Spinal Cord Injury Medical malpractice damages can include recovery for pain and suffering, medical bills, and reduced quality of life.
Medical malpractice occurs when a patient is harmed by a doctor (or other medical professional) who fails to competently perform his or her medical duties. The rules about medical malpractice — from when you must bring your lawsuit to whether you must notify the doctor ahead of time — vary from state to state. But there are some general principals and broad categories of rules that apply to most medical malpractice cases. Here’s an overview of the law and some of these special rules.
A doctor-patient relationship existed. You must show that you had a physician-patient relationship with the doctor you are suing — this means you hired the doctor and the doctor agreed to be hired. For example, you can’t sue a doctor you overheard giving advice at a cocktail party. If a doctor began seeing you and treating you, it is easy to prove a physician-patient relationship existed. Questions of whether or not the relationship exists most frequently arise where a consulting physician did not treat you directly.
The doctor was negligent. Just because you are unhappy with your treatment or results does not mean the doctor is liable for medical malpractice. The doctor must have been negligent in connection with your diagnosis or treatment. To sue for malpractice, you must be able to show that the doctor caused you harm in a way that a competent doctor, under the same circumstances, would not have. The doctor’s care is not required to be the best possible, but simply “reasonably skillful and careful.” Whether the doctor was reasonably skillful and careful is often at the heart of a medical malpractice claim. Almost all states require that the patient present a medical expert to discuss the appropriate medical standard of care and show how the defendant deviated from that standard.
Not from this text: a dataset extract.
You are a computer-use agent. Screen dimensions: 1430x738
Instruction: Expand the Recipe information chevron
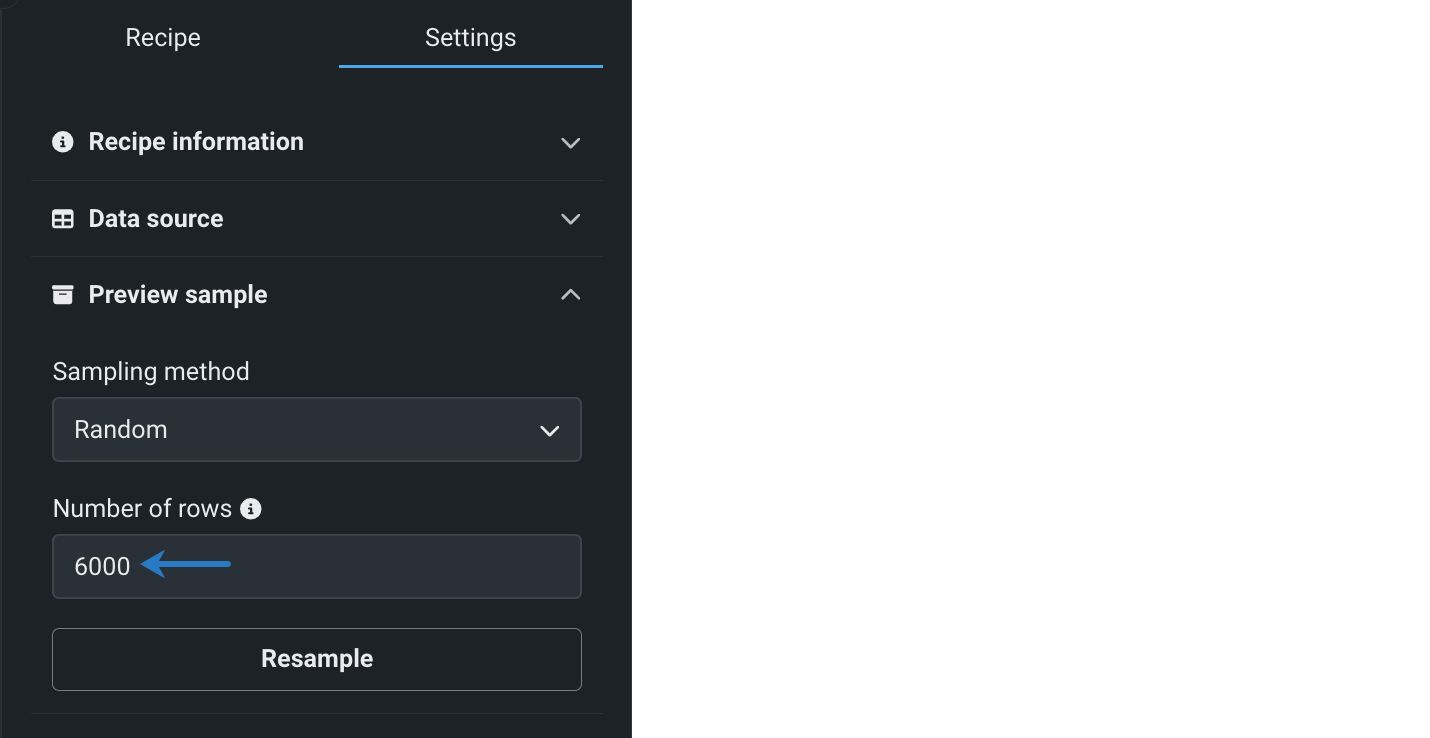pos(570,143)
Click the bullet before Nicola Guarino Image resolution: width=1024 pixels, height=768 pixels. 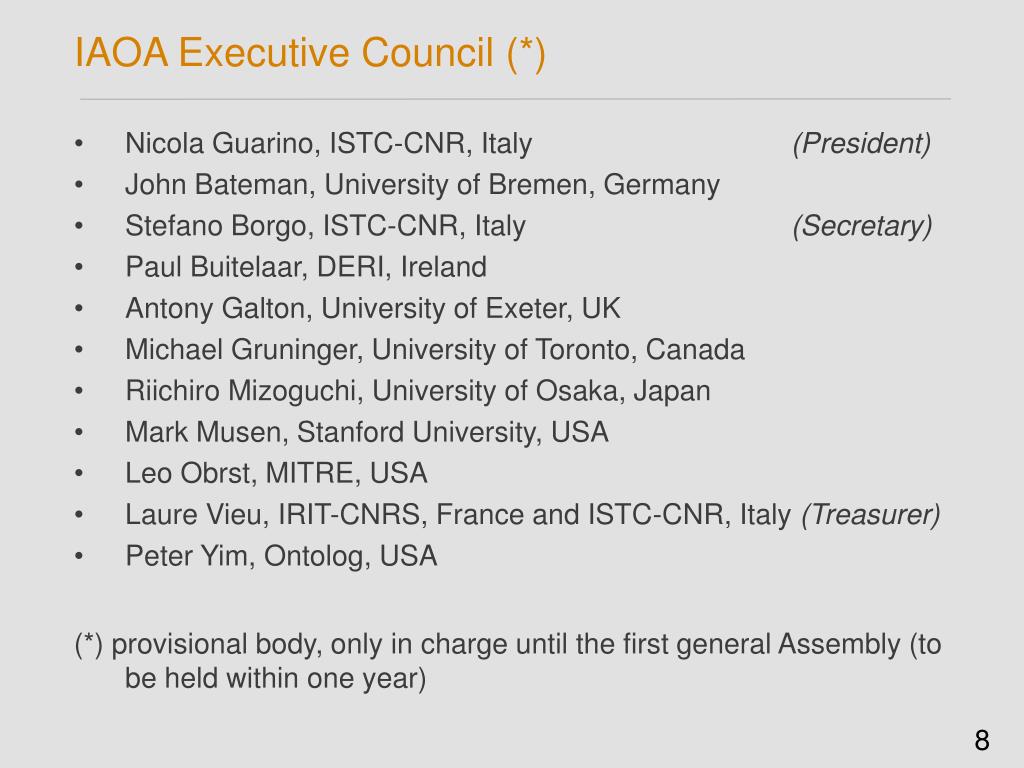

The doctor’s negligence caused the injury. Because many malpractice cases involve patients that were already sick or injured, there is often a question of whether what the doctor did, negligent or not, actually caused the harm. For example, if a patient dies after treatment for lung cancer, and the doctor did do something negligent, it could be hard to prove that the doctor’s negligence caused the death rather than the cancer. The patient must show that it is “more likely than not” that the doctor’s incompetence directly caused the injury. Usually, the patient must have a medical expert testify that the doctor’s negligence caused the injury.
The injury led to specific damages. Even if it is clear that the doctor performed below the expected standards in his or her field, the patient can’t sue for malpractice if the patient didn’t suffer any harm. Here are examples of the types of harm patients can sue for:
- physical pain
- mental anguish
- additional medical bills, and
- lost work and lost earning capacity.